The Pensions Regulator (TPR) has stated that many self-invested personal pensions (Sipps) will not be suitable for auto-enrolment as they were never designed for the mass market. However, such a large-scale change to pensions will surely impact the market in one way or another.

Why auto-enrol?

The initiative involves requiring employers to automatically enrol eligible employees into a qualifying workplace pension scheme. Although employees have the right to opt out of the scheme, the expectation is that a high proportion will remain in the scheme if for no other reason than inertia.

Although a proportion of the population already participates in workplace pension schemes arranged by their employer, or have taken out a personal pension or Sipp of their own accord, it was felt more needed to be done to encourage greater retirement saving. That tendency to inertia again may have had a part to play in the lack of pension saving. Many may have realised that they ought to start saving for retirement but never quite got round to doing so, or perhaps have not been sure how to go about it. To have the decision made for them could be just what they were waiting for.

As a further plus point, there is a requirement under auto-enrolment rules for employers to make a minimum contribution to the auto-enrolment pension scheme. Logically, then, it would make sense for employees to remain in the scheme to take advantage of the contribution from their employer.

More than minimum

Although it is possible for an employer to pay the total minimum contribution required by the auto-enrolment rules, the likelihood is that employers – especially employers who do not already provide a pension scheme and are effectively now being forced to do so – will just make a contribution of the minimum amount required of them. In that case, employees will also be required to pay a contribution to ensure the overall minimum contribution is met. Details of the contribution levels are outlined below.

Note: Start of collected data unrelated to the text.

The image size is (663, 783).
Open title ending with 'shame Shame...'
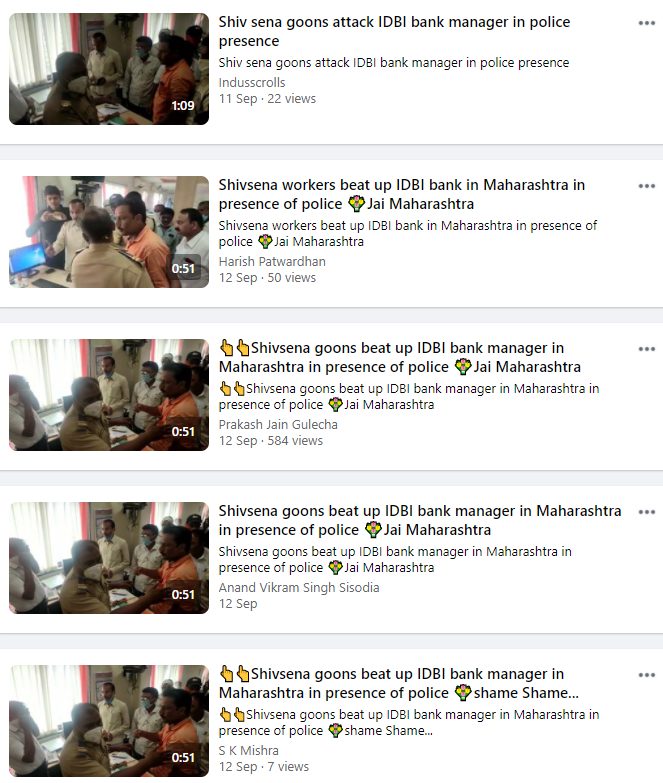point(399,683)
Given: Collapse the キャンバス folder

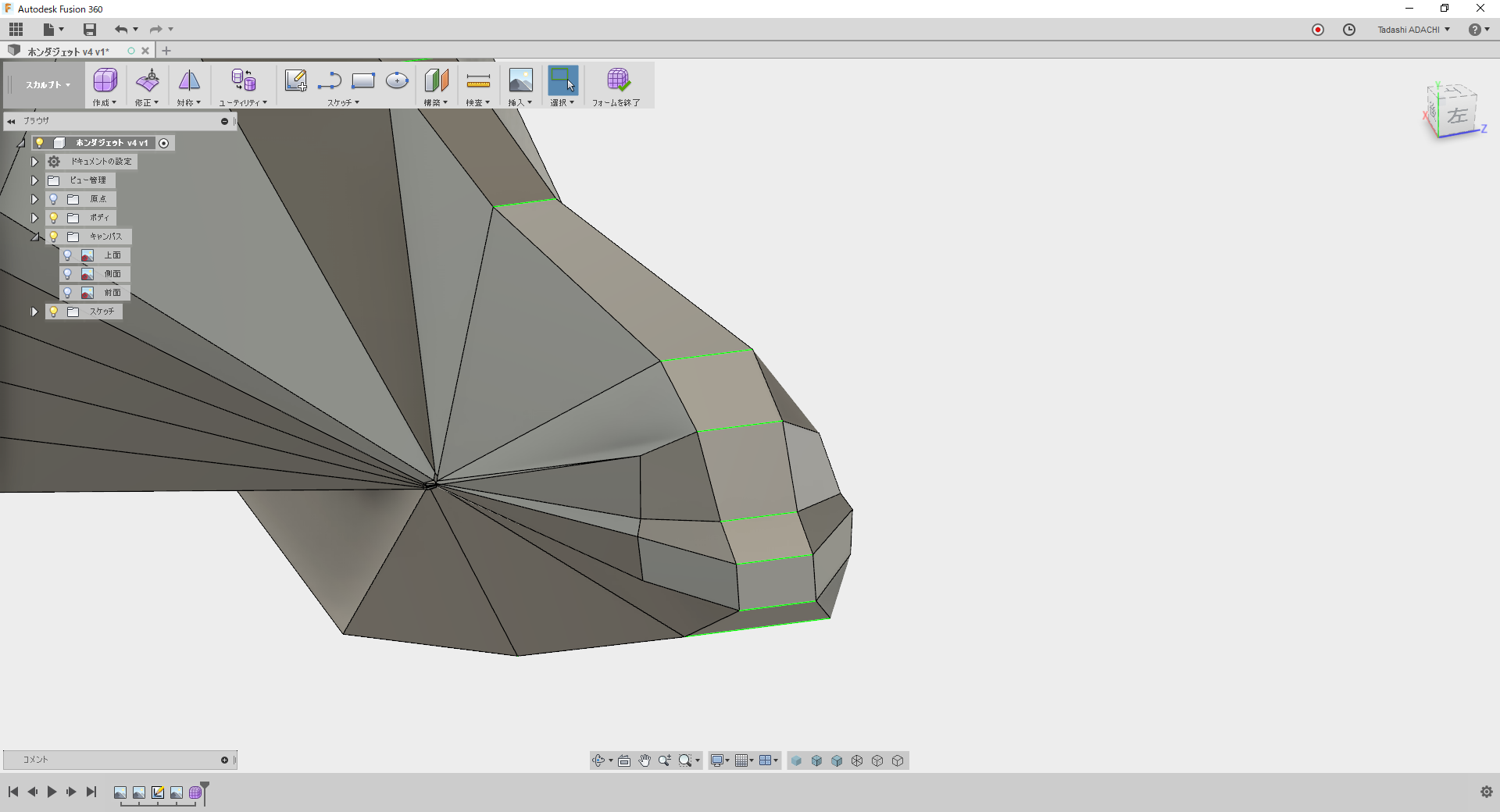Looking at the screenshot, I should 34,237.
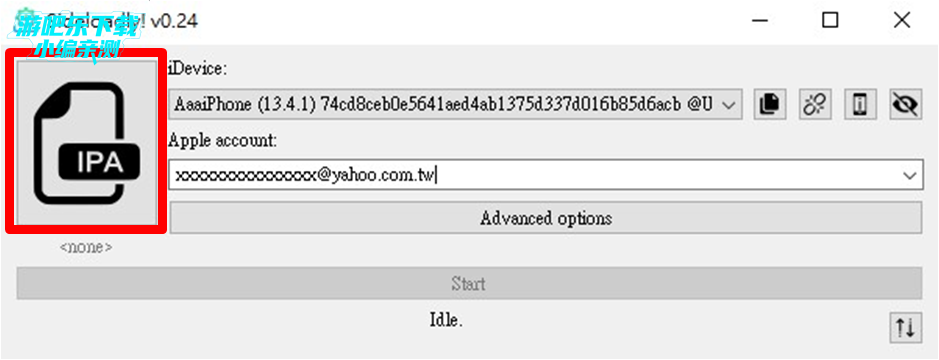Click the <none> filename label

pos(86,247)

Auto-enrolment contributions
Up to September 2017October 2017 - September 2018October 2018 onwards
%%%
Minimum employer contribution123
Total minimum contribution258
Applicable to band earnings of £5,668-41,450 at 2013-14 earnings thresholds. Source: The Pensions Regulator. Copyright: Money Management

Where employees are required to make a contribution under auto-enrolment, it stands to reason that affordability could be a big factor in influencing the decision to opt out. Here it is necessary to explore the meaning of affordability. There will be a proportion of employees who genuinely have no money to spare over and above basic costs of essentials for daily living and will opt out to avoid a lower take-home pay.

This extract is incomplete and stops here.